* _PROBLEM REQUIREMENTS_
Give the count of lines below that include the word "Switch", and say nothing else.

* _GIVEN ENTRIES_
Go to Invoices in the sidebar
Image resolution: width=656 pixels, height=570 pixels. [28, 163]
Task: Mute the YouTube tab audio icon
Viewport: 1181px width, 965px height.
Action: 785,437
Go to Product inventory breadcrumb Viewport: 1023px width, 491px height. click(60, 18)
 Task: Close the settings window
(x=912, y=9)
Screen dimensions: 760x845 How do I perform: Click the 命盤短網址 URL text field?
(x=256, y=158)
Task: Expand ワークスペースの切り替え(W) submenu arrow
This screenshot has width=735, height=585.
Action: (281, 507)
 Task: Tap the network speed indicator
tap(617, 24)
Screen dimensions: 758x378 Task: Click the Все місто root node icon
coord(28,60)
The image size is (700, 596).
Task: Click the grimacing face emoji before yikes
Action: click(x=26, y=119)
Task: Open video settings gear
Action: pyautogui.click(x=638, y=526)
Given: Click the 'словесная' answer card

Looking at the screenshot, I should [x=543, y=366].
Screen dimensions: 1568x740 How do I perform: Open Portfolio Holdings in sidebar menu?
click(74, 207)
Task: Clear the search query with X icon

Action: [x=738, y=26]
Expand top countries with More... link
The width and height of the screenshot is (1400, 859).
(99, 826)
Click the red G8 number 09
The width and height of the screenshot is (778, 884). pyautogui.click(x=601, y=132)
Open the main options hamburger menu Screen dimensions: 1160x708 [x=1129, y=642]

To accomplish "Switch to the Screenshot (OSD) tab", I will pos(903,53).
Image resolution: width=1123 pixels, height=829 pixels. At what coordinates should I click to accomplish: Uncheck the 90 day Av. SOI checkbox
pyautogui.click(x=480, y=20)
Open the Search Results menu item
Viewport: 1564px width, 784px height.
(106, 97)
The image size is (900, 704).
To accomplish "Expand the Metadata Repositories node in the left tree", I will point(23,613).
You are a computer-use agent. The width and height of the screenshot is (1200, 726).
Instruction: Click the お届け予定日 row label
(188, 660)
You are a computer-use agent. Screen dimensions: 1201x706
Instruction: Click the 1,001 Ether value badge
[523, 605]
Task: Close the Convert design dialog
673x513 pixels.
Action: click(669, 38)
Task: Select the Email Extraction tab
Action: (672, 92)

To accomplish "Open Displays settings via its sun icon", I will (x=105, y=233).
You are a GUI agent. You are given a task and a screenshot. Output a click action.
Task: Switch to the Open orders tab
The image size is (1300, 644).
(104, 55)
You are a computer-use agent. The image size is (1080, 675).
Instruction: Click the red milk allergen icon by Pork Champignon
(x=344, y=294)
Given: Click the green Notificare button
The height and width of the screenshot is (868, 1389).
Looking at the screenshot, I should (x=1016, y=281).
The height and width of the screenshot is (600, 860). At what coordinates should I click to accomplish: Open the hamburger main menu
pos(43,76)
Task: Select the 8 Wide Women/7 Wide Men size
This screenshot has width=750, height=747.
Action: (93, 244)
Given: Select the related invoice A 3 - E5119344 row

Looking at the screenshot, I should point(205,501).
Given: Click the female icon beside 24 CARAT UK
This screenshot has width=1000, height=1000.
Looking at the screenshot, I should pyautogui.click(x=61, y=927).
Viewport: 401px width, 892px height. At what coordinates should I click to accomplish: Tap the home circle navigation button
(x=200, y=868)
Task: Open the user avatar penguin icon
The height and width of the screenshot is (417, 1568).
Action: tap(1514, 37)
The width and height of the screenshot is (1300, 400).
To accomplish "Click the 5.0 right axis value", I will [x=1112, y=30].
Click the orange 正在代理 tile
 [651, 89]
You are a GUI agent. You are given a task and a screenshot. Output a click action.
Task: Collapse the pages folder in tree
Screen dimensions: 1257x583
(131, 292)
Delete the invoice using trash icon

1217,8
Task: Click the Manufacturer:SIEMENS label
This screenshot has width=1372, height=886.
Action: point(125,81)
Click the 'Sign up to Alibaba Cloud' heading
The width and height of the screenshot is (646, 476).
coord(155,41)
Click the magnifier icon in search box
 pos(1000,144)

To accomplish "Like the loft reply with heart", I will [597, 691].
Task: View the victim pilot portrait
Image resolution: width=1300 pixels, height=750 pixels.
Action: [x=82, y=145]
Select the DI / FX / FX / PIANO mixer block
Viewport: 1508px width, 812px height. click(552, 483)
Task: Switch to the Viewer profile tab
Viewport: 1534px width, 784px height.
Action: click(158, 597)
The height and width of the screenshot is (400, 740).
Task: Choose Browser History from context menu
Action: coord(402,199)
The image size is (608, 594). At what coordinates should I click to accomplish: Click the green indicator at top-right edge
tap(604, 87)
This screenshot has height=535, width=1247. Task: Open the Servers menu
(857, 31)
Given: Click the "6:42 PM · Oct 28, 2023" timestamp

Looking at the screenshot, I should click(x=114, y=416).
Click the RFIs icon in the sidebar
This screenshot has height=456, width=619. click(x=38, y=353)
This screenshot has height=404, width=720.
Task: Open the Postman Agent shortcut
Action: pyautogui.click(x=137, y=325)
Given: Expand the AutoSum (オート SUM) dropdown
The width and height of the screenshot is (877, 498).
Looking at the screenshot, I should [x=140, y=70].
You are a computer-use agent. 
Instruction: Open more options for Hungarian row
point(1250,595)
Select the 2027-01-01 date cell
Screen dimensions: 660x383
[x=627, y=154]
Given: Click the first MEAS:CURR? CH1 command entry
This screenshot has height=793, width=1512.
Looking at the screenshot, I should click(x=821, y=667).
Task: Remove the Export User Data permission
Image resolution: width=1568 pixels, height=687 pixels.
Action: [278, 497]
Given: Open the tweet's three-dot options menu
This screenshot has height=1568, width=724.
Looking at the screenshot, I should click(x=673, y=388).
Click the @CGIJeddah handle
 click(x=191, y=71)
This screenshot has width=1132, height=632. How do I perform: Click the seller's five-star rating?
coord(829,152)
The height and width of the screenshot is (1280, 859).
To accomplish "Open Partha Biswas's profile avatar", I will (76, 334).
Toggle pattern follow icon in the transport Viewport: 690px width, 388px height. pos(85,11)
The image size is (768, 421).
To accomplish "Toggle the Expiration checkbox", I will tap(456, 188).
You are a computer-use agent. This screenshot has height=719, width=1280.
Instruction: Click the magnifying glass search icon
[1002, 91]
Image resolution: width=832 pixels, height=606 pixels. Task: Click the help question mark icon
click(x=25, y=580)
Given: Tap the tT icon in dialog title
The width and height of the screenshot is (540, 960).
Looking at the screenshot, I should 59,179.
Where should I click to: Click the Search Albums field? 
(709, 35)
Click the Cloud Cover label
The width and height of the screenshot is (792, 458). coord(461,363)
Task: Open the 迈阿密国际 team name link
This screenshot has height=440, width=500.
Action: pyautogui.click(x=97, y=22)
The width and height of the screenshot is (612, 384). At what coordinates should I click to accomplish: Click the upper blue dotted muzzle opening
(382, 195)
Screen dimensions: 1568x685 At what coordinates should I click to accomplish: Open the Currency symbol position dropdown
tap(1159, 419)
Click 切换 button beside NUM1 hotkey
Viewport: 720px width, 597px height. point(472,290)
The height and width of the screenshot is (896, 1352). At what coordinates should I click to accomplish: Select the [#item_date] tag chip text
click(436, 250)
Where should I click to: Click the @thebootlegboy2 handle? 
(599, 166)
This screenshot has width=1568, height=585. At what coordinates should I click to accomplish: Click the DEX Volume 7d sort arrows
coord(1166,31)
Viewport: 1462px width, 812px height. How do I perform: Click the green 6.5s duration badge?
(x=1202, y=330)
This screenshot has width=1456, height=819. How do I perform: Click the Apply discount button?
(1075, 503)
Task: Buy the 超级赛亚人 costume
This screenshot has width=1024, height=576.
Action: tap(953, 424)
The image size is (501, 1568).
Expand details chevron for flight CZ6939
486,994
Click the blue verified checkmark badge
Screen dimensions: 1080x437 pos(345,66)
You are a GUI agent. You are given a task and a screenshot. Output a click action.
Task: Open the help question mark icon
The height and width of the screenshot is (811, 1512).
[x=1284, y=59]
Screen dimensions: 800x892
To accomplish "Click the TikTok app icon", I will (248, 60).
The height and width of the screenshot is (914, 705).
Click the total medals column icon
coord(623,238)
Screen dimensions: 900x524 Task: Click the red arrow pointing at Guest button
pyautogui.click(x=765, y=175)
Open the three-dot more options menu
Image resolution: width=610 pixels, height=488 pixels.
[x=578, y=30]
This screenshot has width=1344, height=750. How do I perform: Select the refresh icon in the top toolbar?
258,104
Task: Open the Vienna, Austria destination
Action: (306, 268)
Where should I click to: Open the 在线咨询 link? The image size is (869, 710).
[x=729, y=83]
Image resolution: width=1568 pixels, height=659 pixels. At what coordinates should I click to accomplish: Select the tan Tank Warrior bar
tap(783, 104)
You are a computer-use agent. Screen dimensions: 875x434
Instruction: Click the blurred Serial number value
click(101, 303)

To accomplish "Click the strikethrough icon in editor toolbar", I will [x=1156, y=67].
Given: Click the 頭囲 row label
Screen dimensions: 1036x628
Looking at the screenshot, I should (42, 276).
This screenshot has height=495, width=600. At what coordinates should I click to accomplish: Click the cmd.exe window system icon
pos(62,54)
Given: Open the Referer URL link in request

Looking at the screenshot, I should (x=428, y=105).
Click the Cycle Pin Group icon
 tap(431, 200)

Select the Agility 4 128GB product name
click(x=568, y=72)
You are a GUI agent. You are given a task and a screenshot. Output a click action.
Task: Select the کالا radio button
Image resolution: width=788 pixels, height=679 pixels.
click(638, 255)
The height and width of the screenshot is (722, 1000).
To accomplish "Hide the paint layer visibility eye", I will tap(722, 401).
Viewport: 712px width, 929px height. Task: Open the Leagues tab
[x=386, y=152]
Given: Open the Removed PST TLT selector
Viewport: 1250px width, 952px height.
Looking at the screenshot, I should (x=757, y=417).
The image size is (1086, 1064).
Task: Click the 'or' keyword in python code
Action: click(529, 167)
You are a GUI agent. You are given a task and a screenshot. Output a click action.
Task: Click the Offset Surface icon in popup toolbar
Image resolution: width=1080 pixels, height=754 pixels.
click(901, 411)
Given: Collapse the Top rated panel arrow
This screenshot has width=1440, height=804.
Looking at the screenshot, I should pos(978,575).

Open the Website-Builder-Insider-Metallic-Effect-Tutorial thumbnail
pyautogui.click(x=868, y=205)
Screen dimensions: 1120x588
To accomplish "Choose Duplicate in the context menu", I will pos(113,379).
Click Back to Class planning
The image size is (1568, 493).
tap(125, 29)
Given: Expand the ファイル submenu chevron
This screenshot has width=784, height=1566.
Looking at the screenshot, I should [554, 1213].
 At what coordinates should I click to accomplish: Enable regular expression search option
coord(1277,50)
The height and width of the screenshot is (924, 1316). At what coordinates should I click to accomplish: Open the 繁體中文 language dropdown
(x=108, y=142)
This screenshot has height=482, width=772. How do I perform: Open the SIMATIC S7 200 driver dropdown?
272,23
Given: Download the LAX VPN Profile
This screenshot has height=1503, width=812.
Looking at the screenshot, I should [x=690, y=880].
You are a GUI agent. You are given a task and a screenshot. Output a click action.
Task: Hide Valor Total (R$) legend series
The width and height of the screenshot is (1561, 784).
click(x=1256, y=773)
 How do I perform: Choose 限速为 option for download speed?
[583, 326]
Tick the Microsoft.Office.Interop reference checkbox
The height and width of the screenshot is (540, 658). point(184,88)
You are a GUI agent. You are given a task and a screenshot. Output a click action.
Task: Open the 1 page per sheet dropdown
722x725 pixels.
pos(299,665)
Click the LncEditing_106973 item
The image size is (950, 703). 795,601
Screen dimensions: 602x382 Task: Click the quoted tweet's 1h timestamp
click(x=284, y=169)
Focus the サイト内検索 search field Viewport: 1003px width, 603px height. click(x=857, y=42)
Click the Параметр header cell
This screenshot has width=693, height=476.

* _ANSWER SPACE_
3